In [1]:
import tqdm as notebook_tqdm
from pypdf import PdfReader
from langchain.text_splitter import RecursiveCharacterTextSplitter
import os

from langchain_google_genai import GoogleGenerativeAIEmbeddings
import google.generativeai as genai
from langchain_google_genai import ChatGoogleGenerativeAI # for load the google gemini model

from langchain.vectorstores import FAISS
from langchain.chains.question_answering import load_qa_chain
from langchain.prompts import PromptTemplate
from dotenv import load_dotenv


  from .autonotebook import tqdm as notebook_tqdm


In [2]:
load_dotenv()
genai.configure(api_key=os.getenv('GOOGLE_AIP_KEY'))

In [3]:
def get_pdf_text():
    text = ''
    for pdf in os.listdir('pdfs'):
        reader = PdfReader(os.path.join('pdfs',pdf))
        for page in reader.pages:
            text = text + page.extract_text()

    return text


def get_text_chunks(text):
    text_splitter = RecursiveCharacterTextSplitter(
        chunk_size = 500,
        chunk_overlap = 50
    )
    chunks = text_splitter.split_text(text)

    return chunks

def get_vector(text_chunks):
    embedding = GoogleGenerativeAIEmbeddings(model="models/embedding-001")
    vectors = FAISS.from_texts(text_chunks,embedding=embedding)
    vectors.save_local('faiss_index')
    return vectors

def get_conversational_chain():
    prompt_template = '''
    Answer the question from provided context, make sure to give proper correct answer, don't give wrong answer.
    if answer is not available for given question just give the output "Answer is not available for given input \n\n"
    Context : \n {context}? \n
    Question : \n {question} \n

    Answer : 
    '''

    model = ChatGoogleGenerativeAI(model='gemini-1.5-flash',temperature=0.3)
    prompt = PromptTemplate(template=prompt_template,input_variables=['context','question'])

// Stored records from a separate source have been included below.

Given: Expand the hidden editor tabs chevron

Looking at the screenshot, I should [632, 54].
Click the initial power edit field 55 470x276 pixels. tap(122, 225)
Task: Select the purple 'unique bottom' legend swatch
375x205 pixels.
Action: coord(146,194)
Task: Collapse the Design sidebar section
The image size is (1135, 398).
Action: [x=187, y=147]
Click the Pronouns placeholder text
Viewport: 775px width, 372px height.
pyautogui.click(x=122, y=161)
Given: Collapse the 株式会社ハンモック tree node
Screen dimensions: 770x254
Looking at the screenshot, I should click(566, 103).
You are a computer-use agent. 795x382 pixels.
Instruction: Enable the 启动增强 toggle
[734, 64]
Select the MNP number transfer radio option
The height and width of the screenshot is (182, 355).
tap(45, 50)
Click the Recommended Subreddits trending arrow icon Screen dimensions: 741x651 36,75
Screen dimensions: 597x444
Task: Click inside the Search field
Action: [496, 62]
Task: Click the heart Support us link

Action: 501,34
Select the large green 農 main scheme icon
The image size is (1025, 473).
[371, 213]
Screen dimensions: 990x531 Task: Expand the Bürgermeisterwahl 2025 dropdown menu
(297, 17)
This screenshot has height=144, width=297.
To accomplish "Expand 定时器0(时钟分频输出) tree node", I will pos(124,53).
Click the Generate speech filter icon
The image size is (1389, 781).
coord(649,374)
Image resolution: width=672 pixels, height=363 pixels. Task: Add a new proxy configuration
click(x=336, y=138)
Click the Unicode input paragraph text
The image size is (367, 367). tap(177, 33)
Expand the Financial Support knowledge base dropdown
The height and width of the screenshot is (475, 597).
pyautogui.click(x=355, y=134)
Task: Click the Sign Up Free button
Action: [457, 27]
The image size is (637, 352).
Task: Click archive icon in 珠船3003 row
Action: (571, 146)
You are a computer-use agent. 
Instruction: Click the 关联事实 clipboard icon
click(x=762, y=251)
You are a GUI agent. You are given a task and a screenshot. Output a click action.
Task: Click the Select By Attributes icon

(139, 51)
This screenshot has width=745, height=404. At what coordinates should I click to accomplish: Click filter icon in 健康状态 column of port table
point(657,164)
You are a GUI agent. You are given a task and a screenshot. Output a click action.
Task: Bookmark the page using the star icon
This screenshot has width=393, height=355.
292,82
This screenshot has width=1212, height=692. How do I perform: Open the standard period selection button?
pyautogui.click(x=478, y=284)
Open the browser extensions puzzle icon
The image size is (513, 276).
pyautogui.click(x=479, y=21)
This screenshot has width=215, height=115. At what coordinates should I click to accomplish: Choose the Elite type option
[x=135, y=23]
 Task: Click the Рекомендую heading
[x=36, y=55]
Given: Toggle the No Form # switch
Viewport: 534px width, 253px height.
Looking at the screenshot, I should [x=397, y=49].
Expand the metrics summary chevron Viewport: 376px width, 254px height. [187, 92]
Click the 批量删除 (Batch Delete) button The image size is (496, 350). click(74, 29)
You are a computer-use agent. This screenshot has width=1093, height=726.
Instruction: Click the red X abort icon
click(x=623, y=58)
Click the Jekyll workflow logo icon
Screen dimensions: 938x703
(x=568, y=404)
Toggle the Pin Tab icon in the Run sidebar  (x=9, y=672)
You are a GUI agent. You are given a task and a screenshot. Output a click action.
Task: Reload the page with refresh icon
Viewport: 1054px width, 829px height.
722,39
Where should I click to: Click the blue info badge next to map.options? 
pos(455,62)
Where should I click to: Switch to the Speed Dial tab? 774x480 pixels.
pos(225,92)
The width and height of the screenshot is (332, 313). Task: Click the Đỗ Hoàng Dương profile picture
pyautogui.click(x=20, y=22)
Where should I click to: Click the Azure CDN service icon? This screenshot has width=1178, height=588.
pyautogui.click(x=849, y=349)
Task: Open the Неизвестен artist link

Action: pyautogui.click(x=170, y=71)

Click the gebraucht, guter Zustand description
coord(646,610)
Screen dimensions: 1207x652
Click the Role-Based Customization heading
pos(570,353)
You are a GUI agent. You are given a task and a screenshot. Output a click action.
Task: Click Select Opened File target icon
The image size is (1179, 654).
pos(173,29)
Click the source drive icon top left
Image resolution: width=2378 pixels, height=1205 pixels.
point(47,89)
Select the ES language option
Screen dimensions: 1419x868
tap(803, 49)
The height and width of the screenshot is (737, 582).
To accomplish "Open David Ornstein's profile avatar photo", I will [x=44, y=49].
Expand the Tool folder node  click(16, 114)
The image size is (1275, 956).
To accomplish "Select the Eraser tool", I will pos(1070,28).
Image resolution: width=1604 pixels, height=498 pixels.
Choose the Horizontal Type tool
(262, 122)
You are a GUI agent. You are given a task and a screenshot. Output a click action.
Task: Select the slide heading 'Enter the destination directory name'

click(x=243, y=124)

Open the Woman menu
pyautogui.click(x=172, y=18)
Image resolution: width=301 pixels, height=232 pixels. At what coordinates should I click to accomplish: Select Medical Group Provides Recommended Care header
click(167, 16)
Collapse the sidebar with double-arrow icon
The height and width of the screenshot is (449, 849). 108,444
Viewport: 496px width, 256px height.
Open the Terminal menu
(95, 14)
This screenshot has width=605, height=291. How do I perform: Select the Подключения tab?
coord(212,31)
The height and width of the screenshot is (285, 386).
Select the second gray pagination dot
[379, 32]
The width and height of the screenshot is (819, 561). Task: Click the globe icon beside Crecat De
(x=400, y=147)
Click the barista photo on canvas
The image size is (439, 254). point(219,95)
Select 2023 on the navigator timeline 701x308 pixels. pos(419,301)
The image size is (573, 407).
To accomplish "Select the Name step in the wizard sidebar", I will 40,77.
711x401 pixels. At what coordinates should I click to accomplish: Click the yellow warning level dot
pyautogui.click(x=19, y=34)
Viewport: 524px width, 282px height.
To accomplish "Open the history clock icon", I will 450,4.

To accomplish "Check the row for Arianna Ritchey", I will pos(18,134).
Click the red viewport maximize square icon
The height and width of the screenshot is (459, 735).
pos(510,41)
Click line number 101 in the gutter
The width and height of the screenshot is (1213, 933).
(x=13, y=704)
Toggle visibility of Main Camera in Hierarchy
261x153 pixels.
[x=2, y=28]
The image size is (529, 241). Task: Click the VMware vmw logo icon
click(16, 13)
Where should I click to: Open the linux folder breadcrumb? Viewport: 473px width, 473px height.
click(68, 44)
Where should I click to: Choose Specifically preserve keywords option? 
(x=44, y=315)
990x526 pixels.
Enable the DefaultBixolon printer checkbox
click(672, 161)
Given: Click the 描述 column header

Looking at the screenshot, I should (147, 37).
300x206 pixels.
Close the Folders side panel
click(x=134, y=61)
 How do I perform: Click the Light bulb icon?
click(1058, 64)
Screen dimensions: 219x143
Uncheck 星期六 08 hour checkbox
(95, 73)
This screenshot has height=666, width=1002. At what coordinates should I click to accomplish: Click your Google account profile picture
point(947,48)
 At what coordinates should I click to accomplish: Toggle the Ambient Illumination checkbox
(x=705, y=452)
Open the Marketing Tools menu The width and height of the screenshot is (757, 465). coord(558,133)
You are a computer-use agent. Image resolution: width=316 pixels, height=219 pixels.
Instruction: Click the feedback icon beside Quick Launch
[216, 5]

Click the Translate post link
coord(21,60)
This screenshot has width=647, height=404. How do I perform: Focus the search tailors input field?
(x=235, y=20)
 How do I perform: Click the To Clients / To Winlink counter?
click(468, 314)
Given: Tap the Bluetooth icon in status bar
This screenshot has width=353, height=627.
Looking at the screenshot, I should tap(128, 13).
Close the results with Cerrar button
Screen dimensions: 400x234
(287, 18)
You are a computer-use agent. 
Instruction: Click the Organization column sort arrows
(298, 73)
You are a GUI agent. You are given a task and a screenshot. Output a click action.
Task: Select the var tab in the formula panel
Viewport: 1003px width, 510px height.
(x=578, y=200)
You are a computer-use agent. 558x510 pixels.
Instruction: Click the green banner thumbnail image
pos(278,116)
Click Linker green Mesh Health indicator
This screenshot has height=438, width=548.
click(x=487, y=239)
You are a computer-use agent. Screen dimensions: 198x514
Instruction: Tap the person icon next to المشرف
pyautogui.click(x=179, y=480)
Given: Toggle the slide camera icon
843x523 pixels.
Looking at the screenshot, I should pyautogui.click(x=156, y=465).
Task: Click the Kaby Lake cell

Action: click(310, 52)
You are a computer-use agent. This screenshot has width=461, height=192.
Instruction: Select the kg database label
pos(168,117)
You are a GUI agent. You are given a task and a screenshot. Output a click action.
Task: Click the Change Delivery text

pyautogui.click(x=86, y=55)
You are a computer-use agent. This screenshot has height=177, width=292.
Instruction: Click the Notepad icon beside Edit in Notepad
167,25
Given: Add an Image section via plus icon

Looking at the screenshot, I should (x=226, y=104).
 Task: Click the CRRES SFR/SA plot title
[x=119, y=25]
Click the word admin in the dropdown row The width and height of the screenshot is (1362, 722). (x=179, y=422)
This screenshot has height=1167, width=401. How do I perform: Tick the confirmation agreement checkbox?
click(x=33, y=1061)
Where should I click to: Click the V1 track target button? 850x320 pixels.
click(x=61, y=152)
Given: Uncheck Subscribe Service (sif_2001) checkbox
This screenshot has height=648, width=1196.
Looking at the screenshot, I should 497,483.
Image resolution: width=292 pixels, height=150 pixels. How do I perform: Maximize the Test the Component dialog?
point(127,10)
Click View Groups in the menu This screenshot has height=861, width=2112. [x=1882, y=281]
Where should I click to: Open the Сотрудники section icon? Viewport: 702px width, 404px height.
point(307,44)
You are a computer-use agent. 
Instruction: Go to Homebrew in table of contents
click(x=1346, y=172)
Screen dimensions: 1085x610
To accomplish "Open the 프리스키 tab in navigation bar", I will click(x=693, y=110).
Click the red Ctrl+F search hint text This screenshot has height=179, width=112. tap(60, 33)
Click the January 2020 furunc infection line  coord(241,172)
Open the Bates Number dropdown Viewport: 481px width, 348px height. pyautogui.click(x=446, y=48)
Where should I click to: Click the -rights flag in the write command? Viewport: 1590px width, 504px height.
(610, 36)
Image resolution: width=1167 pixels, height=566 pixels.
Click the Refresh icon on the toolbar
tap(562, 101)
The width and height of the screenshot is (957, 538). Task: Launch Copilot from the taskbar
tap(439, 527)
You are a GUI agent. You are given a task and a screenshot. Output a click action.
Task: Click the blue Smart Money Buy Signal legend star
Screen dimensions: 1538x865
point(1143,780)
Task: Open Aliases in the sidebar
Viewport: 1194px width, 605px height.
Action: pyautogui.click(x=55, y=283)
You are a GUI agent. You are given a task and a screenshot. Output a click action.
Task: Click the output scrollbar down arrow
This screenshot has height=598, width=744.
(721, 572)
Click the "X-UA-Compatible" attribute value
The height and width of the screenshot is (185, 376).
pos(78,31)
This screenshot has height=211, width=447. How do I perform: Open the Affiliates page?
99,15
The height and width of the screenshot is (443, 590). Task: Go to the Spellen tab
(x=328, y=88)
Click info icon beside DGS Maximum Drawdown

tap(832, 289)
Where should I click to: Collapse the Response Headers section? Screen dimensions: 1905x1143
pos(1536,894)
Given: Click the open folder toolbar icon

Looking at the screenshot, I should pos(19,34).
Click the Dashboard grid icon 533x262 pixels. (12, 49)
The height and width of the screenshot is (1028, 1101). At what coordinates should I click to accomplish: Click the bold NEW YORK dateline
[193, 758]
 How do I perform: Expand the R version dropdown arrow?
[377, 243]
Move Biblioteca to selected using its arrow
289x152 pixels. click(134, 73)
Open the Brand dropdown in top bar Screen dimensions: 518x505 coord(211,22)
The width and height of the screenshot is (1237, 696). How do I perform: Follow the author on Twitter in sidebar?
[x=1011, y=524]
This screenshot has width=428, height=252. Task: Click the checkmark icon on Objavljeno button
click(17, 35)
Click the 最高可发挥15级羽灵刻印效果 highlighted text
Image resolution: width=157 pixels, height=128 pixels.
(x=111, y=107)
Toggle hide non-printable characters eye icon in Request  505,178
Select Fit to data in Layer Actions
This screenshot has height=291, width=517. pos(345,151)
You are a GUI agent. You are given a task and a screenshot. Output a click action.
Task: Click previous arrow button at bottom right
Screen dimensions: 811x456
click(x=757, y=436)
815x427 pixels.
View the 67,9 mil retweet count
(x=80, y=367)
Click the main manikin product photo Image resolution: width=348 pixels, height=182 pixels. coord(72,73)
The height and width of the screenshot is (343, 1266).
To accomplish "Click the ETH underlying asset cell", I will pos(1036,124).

    chain = load_qa_chain(model,chain_type = "stuff",prompt=prompt)

    return chain


def user_input(new_question,vector):
    embedding = GoogleGenerativeAIEmbeddings(model="models/embedding-001")
    docs = vector.similarity_search(new_question)
    chain = get_conversational_chain()

    response = chain(
        {'input_documents':docs,'question':new_question},
        return_only_outputs=True
        )
    return response



In [4]:
text = get_pdf_text()

In [5]:
chunks = get_text_chunks(text)

In [6]:
vectors = get_vector(chunks)

In [7]:
conversation = get_conversational_chain()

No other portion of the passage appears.